**Document**

========

# Can i bring a DVD player into Mexico



## pvtexmex

Can I bring a home theater system (in the box style) into Mexico? I don´t mind paying import taxes. It is difficult for me to find quality products here and they cost at least twice as much as in the U.S. I live in Puerto Vallarta and bought a LG system from Walmart here. First of all the system was manufactured somewhere in Latin America and didn´t have the right region code for me (which I couldn´t find on the outside of the box before buying it). I learned how to hack into the system to reset the region code and all was fine for a while, but now all I get is disc errors, skips, etc. There is nothing wrong with the DVDs. They play just fine on my PC. I have used the disc type cleaners for the player, and nothing helps. I would like to buy a system in the U.S. on my next trip to the U.S. and bring it with me on the plane. Is this possible?


----------



## Angelkissedxx

I'm actually not even quite sure whether or not DVD'S from Mexico would work in an American DVD player all I know is that my husband who's from the UK told me not too bring my American DVD player with me when I moved to England as the DVD'S from the UK are only configured to work with UK DVD players it may or may not be the same way for other countries x


----------



## TundraGreen

Angelkissedxx said:


> I'm actually not even quite sure whether or not DVD'S from Mexico would work in an American DVD player all I know is that my husband who's from the UK told me not too bring my American DVD player with me when I moved to England as the DVD'S from the UK are only configured to work with UK DVD players it may or may not be the same way for other countries x


Wikipedia's article on DVD Region Codes contains a pretty thorough explanation of the situation. The bottom line is that most computer DVD readers allow you to change the DVD region code a few times. Most stand-alone DVD players are sold with the region code set to a specific region. There are often ways to change the factory region code setting. One would have to find instructions specific to the DVD player (and be comfortable hacking the settings on the DVD player).


----------



## Mainecoons

Most DVD players can be "hacked" to make them region free and information on how to do so can usually be found on the internet. 

It's a lot easier to bring stuff in when you are driving but last trip my wife brought in three portable hard drives and some other stuff, no problem. Don't put that DVD player in your luggage.

Also, check and see if there is a bios update you can download and install on the player. That might fix your problem too.


----------



## conorkilleen

Interesting. I brought my 5 year old Samsung DVD player in when I drove to Monterrey. I have bought 4-5 movies here so far for the kids and they all play fine in the DVD player. I'll have to read a little more up on the situation with the codes if I ever have that problem. Worst case scenario I can always hook up my laptop to my TV to watch the movies but that may be more of a hassle than what its worth.Real good to know.


----------



## TundraGreen

conorkilleen said:


> Interesting. I brought my 5 year old Samsung DVD player in when I drove to Monterrey. I have bought 4-5 movies here so far for the kids and they all play fine in the DVD player. I'll have to read a little more up on the situation with the codes if I ever have that problem. Worst case scenario I can always hook up my laptop to my TV to watch the movies but that may be more of a hassle than what its worth.Real good to know.


According to the wiki page, DVDs in "Hispanophone Latin America" include both Mexico/Latin America (4) and US (1) region codes.

========

**Source data**
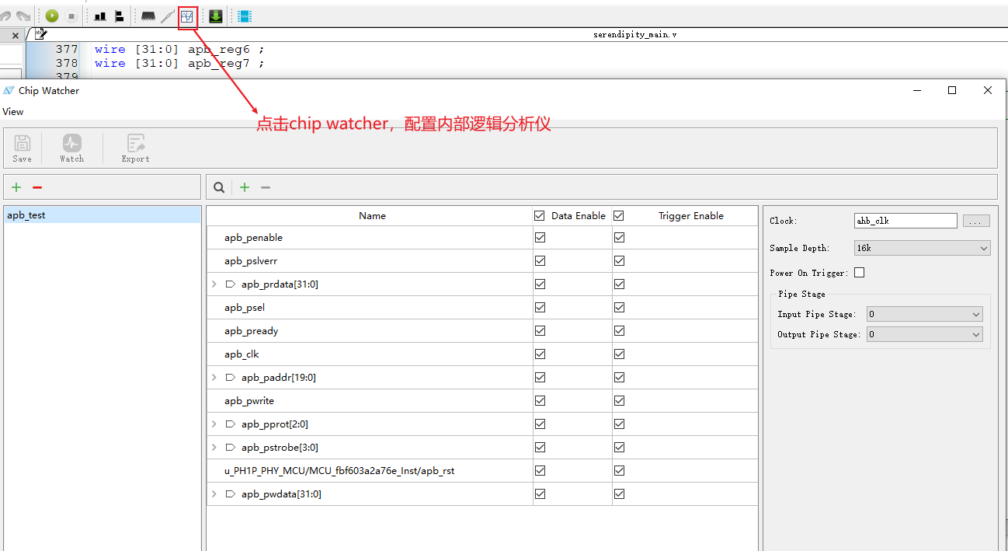This screenshot has width=1008, height=551.
Task: Open the View menu
Action: 12,111
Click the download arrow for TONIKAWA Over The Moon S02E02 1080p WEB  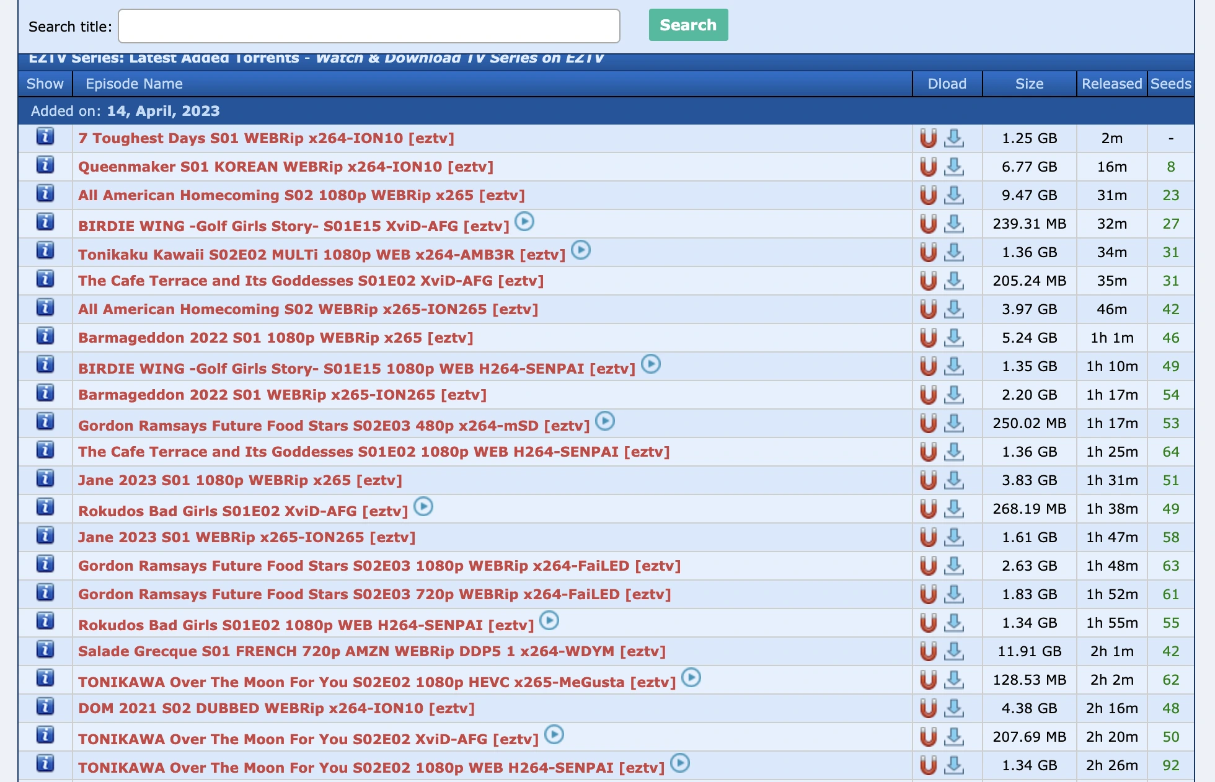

========

**Required actions**
**1.** Summarize the forum thread above in two sentences.
**2.** Reproduce the forum thread word for word from "Most DVD players" to "your problem too.".

**Results for the exercise**
**1.** A Puerto Vallarta resident asks whether a home theater system bought in the U.S. can be brought into Mexico on a plane, after a locally bought LG system with the wrong region code was hacked to reset it and then began giving disc errors and skips. Replies explain that most stand-alone DVD players are set to a specific region but can often be hacked, advise keeping the player out of luggage and checking for a bios update, and note, citing a wiki page, that DVDs in Hispanophone Latin America carry both region 4 and region 1 codes.

**2.**
Most DVD players can be "hacked" to make them region free and information on how to do so can usually be found on the internet. 

It's a lot easier to bring stuff in when you are driving but last trip my wife brought in three portable hard drives and some other stuff, no problem. Don't put that DVD player in your luggage.

Also, check and see if there is a bios update you can download and install on the player. That might fix your problem too.